Die Alternative im Schatten des Virus

VW Fabrik

Wenn es ernst wird zeigt sich die Unfähigkeit der „freien Marktwirtschaft“, eine Gesellschaft zu organisieren. Der Staat muss ran, regelt, organisiert. Produktion kann auf die Schnelle umgestellt werden. Die zum Verfassungsgrundsatz erhobene „Schuldenbremse“ wurde kurzerhand ausgesetzt. Corona hat Maßnahmen zur Folge, die angeblich zur Bekämpfung des Klimawandels nicht oder nicht so schnell möglich sind.

von Claus Ludwig, Köln

Damit keine Illusionen aufkommen: Der deutsche Staat handelt nicht so massiv, um die Marktwirtschaft und die Interessen der Kapitalist*innen in Frage zu stellen. Sein Ziel ist es, die Profite und das System zu stabilisieren. Wenn er dabei dem einen oder anderen Unternehmer auf die Füße tritt, tut er das als „ideeller Gesamtkapitalist“, der besser die Klasseninteressen des Kapitals vertritt als der jeweils einzelne Kapitalbesitzer. Nach der Pandemie wird „business as usual“ angestrebt. Und doch zeigt diese Krise, dass ein Umbau möglich ist.

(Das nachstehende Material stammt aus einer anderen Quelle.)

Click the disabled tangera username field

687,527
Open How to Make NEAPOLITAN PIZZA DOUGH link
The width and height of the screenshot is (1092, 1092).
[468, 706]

Wenn die Klimabewegung gefordert hat, die Autofabriken auf ökologisch nachhaltige Produkte umzustellen, hieß es, nicht nur von den Konzernen, sondern auch von so manchem Gewerkschaftsfunktionär, das wäre nicht möglich … oder kompliziert … oder langwierig. In der Corona-Krise stellten Autozulieferer und Unterwäsche-Firmen innerhalb weniger Wochen die Produktion auf Atemmasken um. Schnapshersteller liefern Desinfektionsmittel. Autohersteller bauen Komponenten für Beatmungsgeräte. Ohne Frage kann die gesamte Autoindustrie technisch auf die Bahnen und Busse umgestellt werden.

Der Kolumnist Sascha Lobo schrieb auf SPON: „Ein paar Wochen kauft die Welt nur das, was sie wirklich braucht, und schon bricht die halbe Wirtschaft zusammen.“ Im Kapitalismus führt eine solche Situation tatsächlich zu Pleiten und Arbeitsplatzverlusten. Aber in einer Gesellschaft, deren Sinn es wäre, die Bedürfnisse der Menschen zu erfüllen, wäre das nicht so. Auf der Grundlage der hohen Produktivität könnte sich eine demokratisch geplante Wirtschaft einen monatelangen Stillstand leisten, ohne Schaden zu nehmen, solange die „systemrelevante“ Versorgung von Menschen, die Produktion und der Transport von Lebensmitteln und anderen wichtigen Produkten gewährleistet ist – weil es in einer solchen Gesellschaft nicht um die Schaffung von Profit in gegenseitiger Konkurrenz ginge, sondern um die Schaffung von Gebrauchswerten, von denen manche täglich, viele aber erst nach einiger Zeit gebraucht werden.

Private Aneignung 

Die Wirtschaft ist objektiv längst vergesellschaftet. Niemand produziert für sich allein. Es existiert eine weltweite Arbeitsteilung. Doch die Aneignung des Mehrprodukts in Form von Profit vollzieht sich privat und landet auf den Konten einer kleinen Minderheit. Der Grad der Planung durch und für die einzelnen Konzerne ist hoch. Aber es existiert keine gesamtgesellschaftliche Planung. Es ist dieser Widerspruch zwischen objektiv vergesellschafteter Produktion und privater Aneignung, welcher den Kapitalismus so krisenhaft, zerstörerisch und ungerecht gestaltet.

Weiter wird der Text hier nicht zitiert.